Saved data entries:
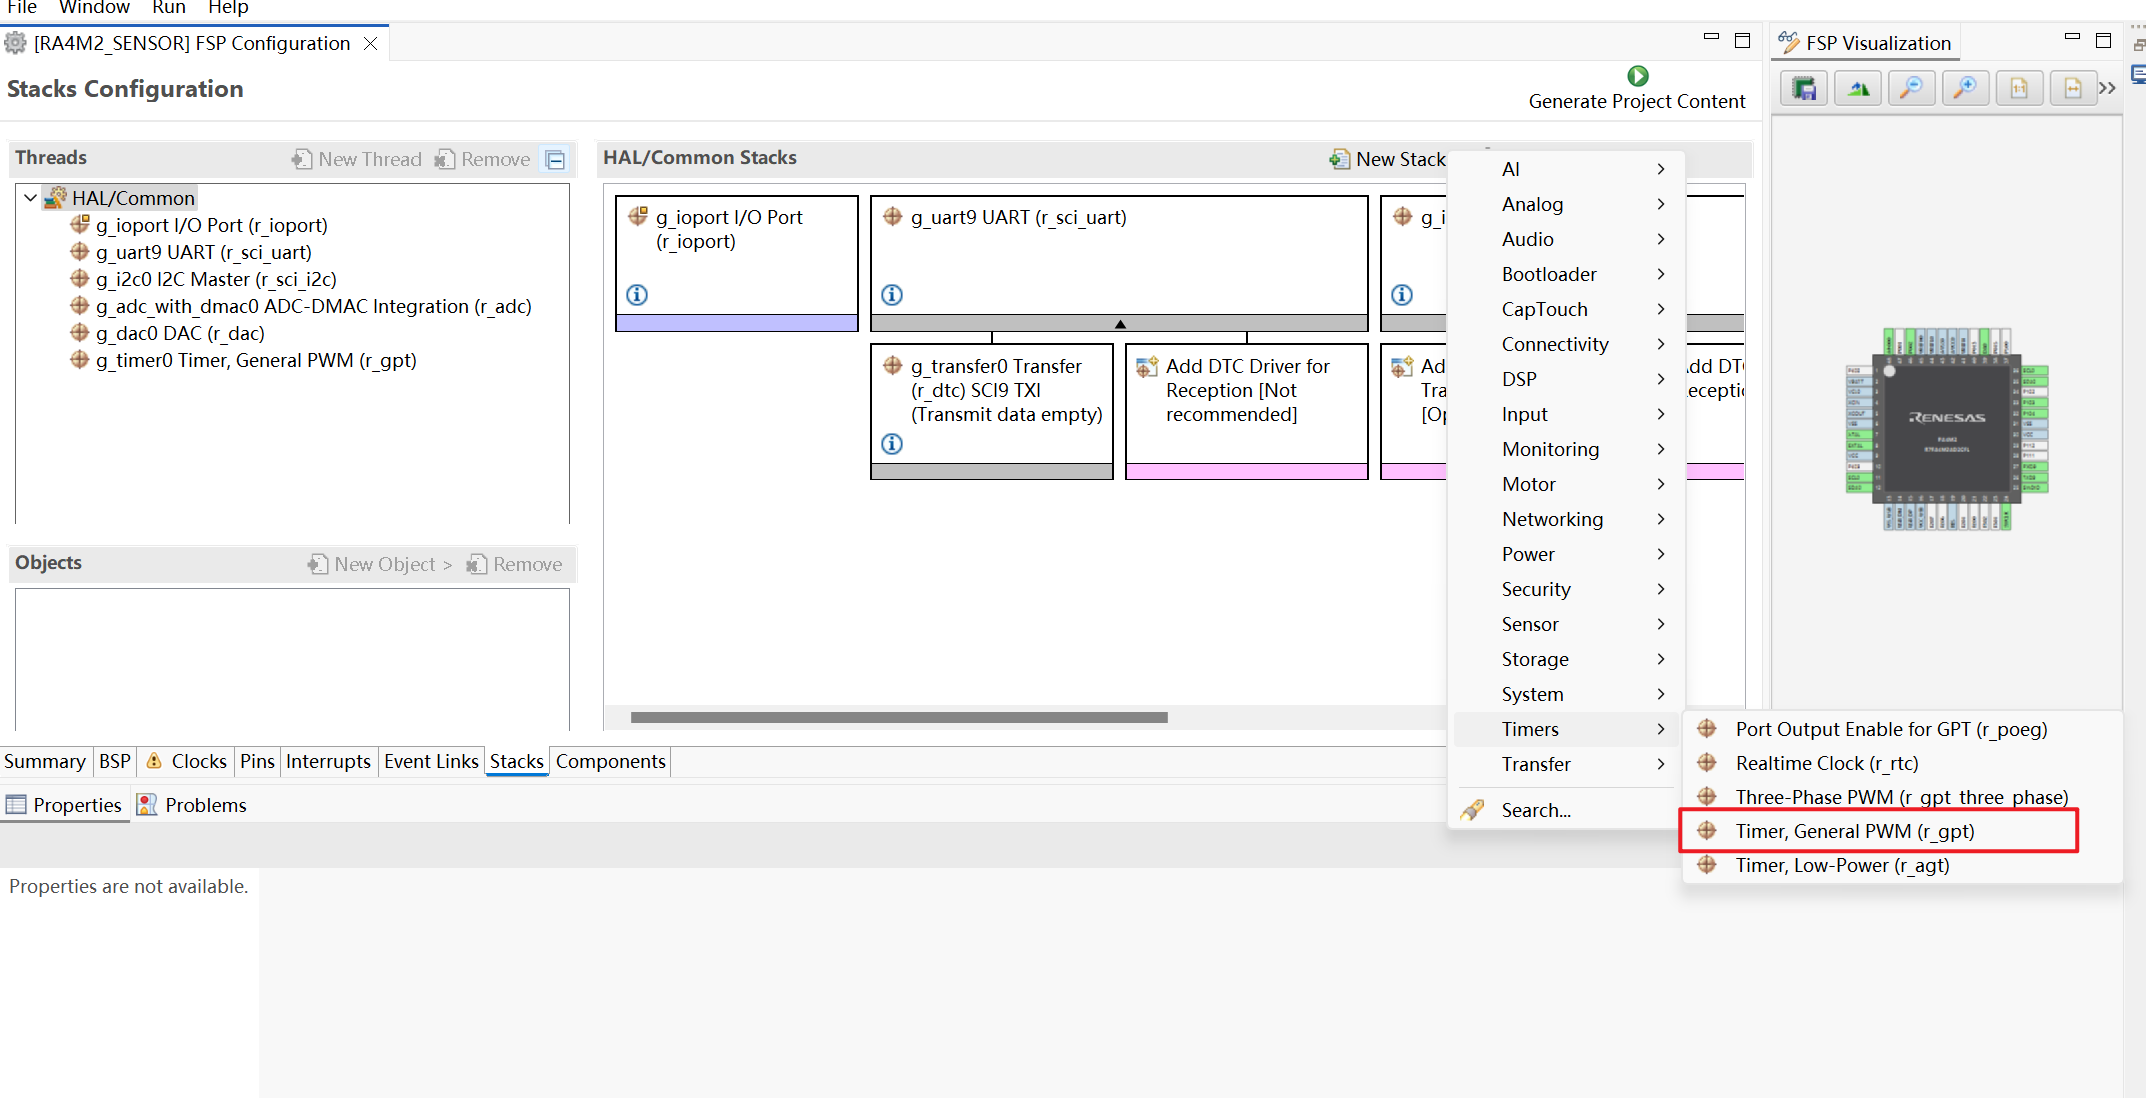2146x1098 pixels.
Task: Select g_dac0 DAC (r_dac) in Threads
Action: (x=180, y=333)
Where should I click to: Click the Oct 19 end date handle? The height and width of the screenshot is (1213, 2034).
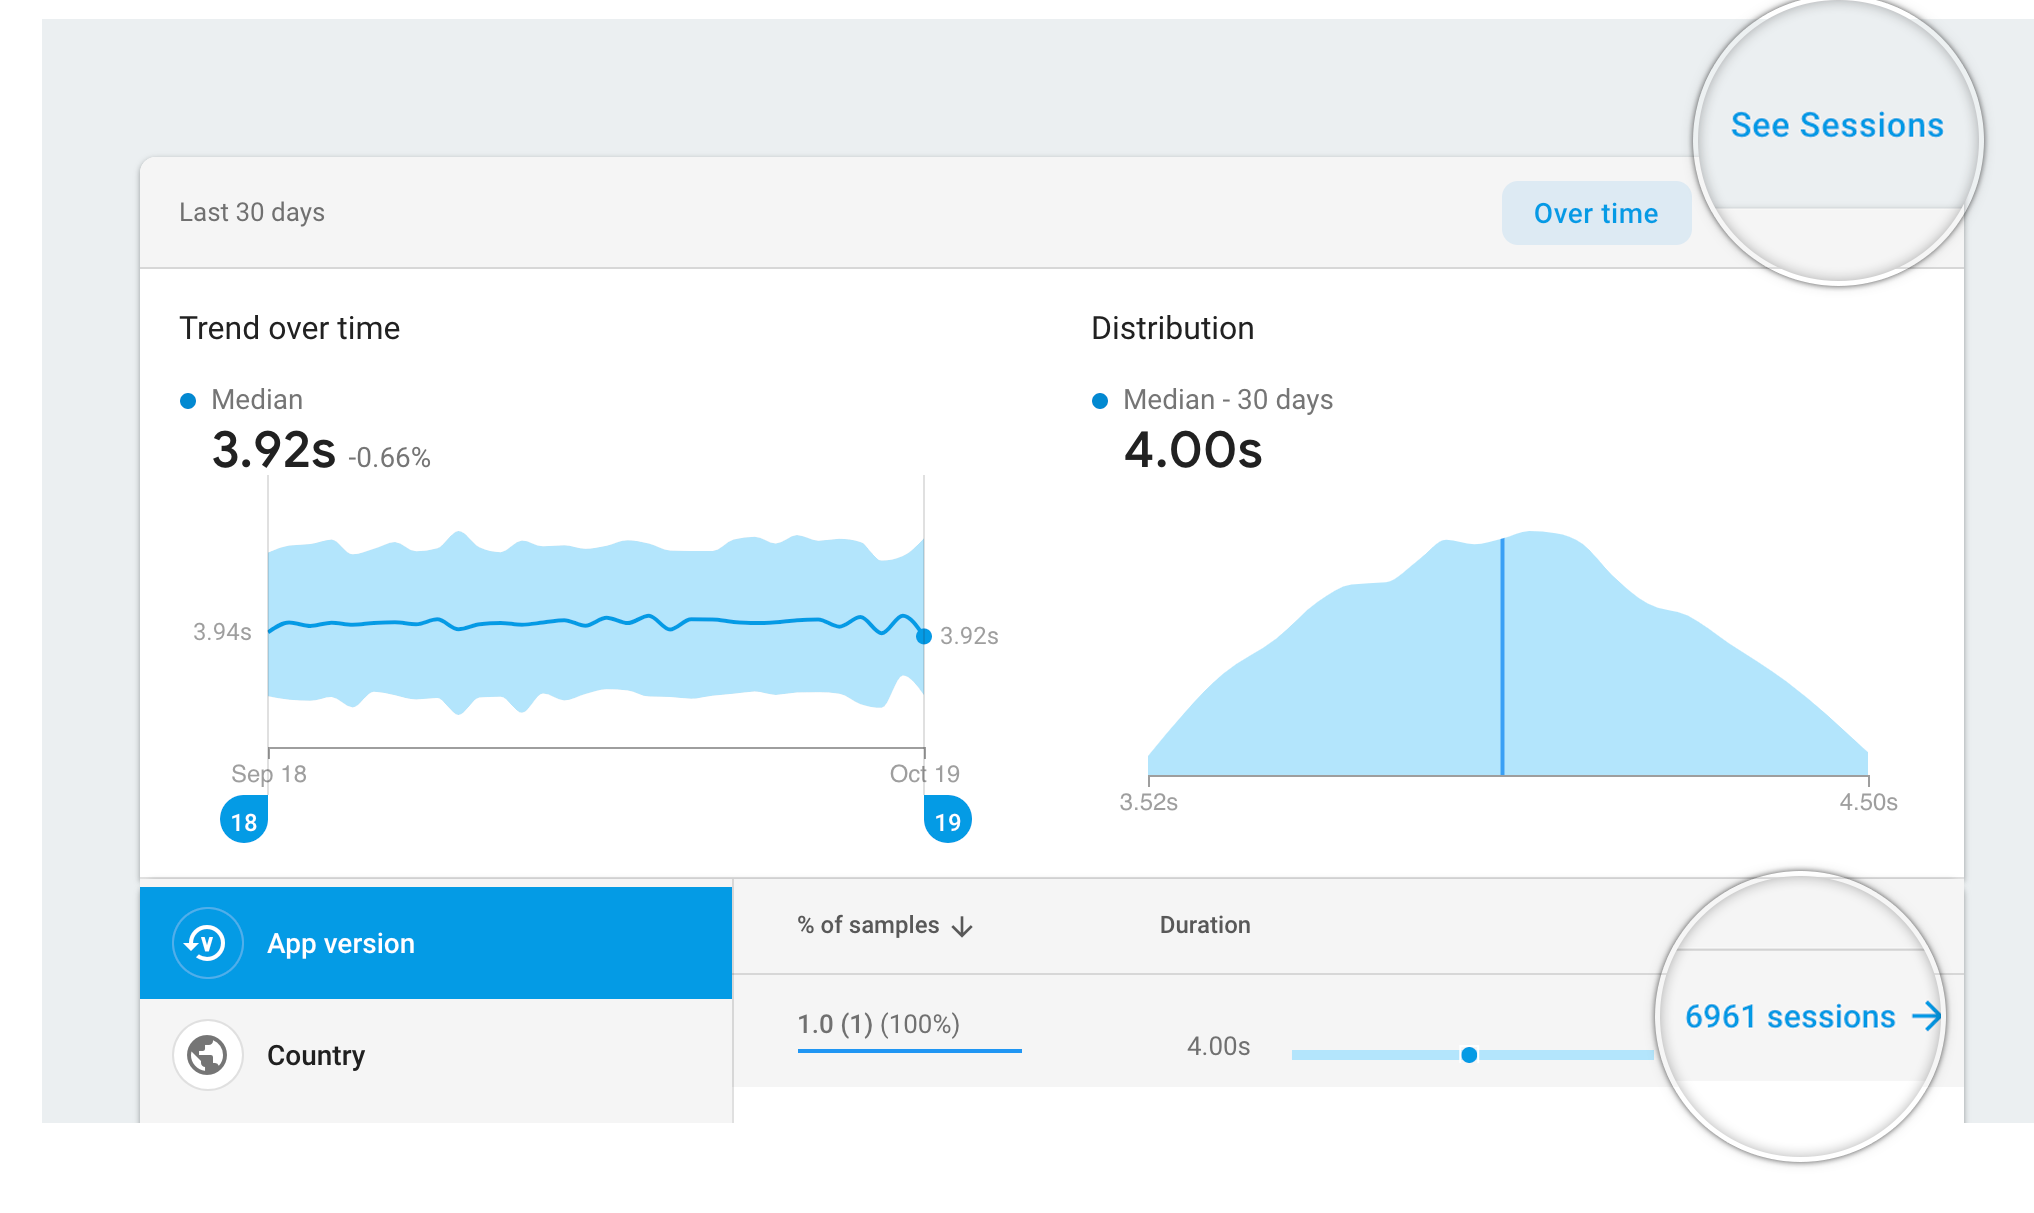[x=947, y=820]
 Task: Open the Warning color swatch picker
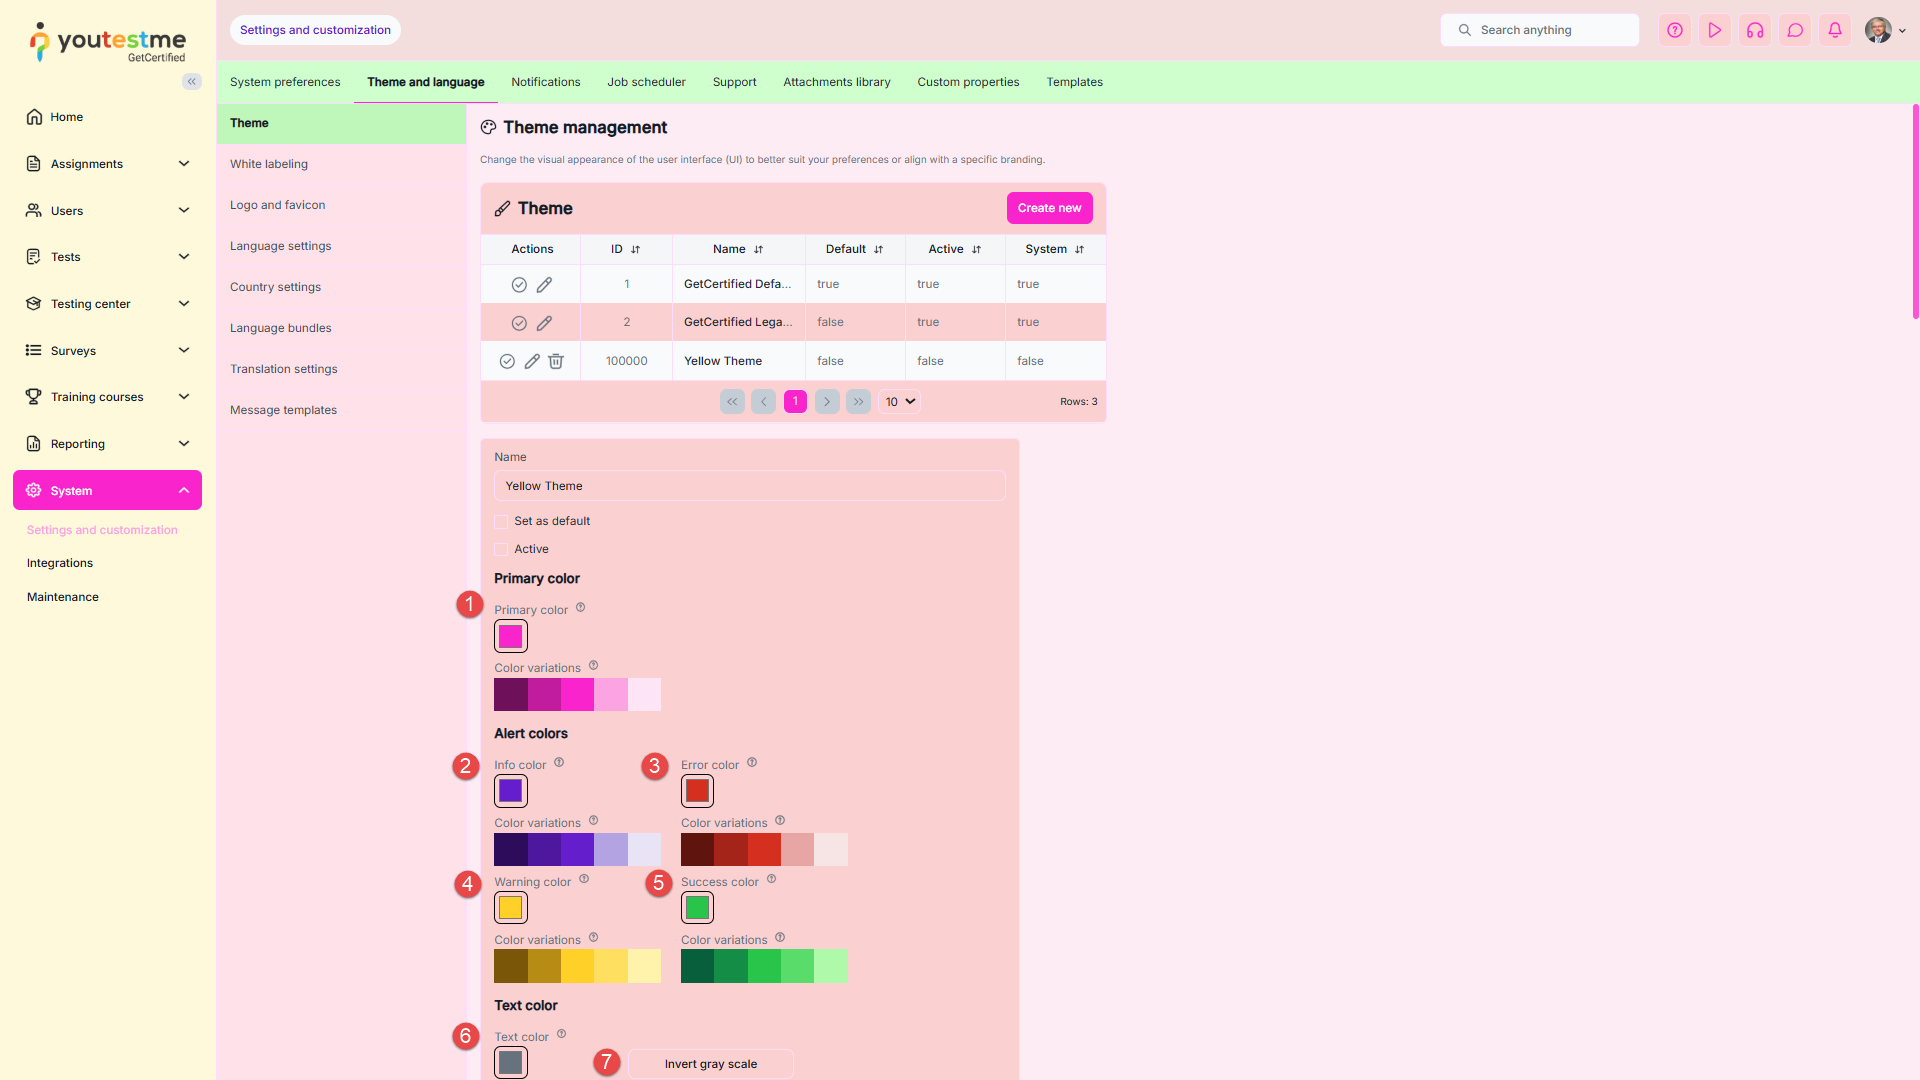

— Work required —
Return exactly, and only, the lines that run from the line containing "Where should I" to the last line of the entries above, both ends included, with pictures left out.

— Output for this exercise —
Where should I click to: Click the Oct 19 end date handle? The height and width of the screenshot is (1213, 2034).
[x=947, y=820]
 Task: Open the Warning color swatch picker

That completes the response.